Em relação ao uso de máscara generalizado penso que poderá ter existido algum atraso na tomada desta medida. Os transportes públicos na hora de ponta estão completamente lotados e a proximidade das pessoas é grande. Talvez esta tenha sido a grande falha. Mas apesar de haver muitas críticas continuo a dizer que Portugal até esteve muito bem e que se as autoridades não fizeram melhor é porque não sabiam como o fazer.

Falou no encerramento de fronteiras. A Nova Zelândia encerrou fronteiras, abriu e fechou. É assim que se consegue conter o vírus?
Não duvido de que é no controlo da mobilidade que vive grande parte da solução para a covid-19. Agora qual o grau de controlo que deve ser feito não sei dizer. O equilíbrio entre a reabertura da economia e o manter a covid-19 em níveis baixos é muito difícil de alcançar. É preciso coragem para tomar medidas que não são populares.

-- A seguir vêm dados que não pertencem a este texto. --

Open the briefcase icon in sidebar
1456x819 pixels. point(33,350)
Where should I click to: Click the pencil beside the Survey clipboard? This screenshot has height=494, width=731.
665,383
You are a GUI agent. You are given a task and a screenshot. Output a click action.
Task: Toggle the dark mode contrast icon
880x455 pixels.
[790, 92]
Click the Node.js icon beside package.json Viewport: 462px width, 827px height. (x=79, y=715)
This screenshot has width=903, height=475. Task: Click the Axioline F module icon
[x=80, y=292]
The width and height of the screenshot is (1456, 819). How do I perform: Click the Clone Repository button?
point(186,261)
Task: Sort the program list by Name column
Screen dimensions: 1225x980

“Mesmo depois da vacina, vigilância ao coronavírus deve ser mantida”.

Como olha para as estratégias dos EUA ou do Brasil em relação à covid-19?
Acho que é uma estratégia louca. Porque a teoria da imunidade de grupo só seria possível num hipotético mundo perfeito no qual pudéssemos resguardar completamente os grupos de risco. Se assim fosse, se se calhar a solução seria essa. Mas não é assim. O mundo não é perfeito, está muito longe disso, e não conseguimos resguardar os mais frágeis. Veja o que se passa nos lares e com os mais desfavorecidos nos EUA ou no Brasil, onde a mortalidade é um cenário absolutamente indescritível.

Mesmo depois de uma vacina o INSA vai continuar a vigilância ao coronavírus?
Espero que as vacinas venham a criar imunidade de grupo e que travem o que se está a passar. Tenho esperança de que as coisas corram bem, mas não tenho dúvidas de que um dos principais temas de investigação na era pós-vacinal vai ser precisamente vigiar geneticamente o aparecimento de mutações no vírus que possam estar associadas a processos de falência individual ou a uma menor eficácia da vacina.

O que o assusta mais na covid-19?
O que me assusta mais é a economia. Acho que estamos a viver algo pelo qual vamos todos pagar muito caro. Acho que ainda não despertámos para a realidade do que se está a passar em todo o mundo. É isto que mais me assusta, porque penso que a vacina irá resolver a maior parte dos problemas que se colocam a nível de saúde.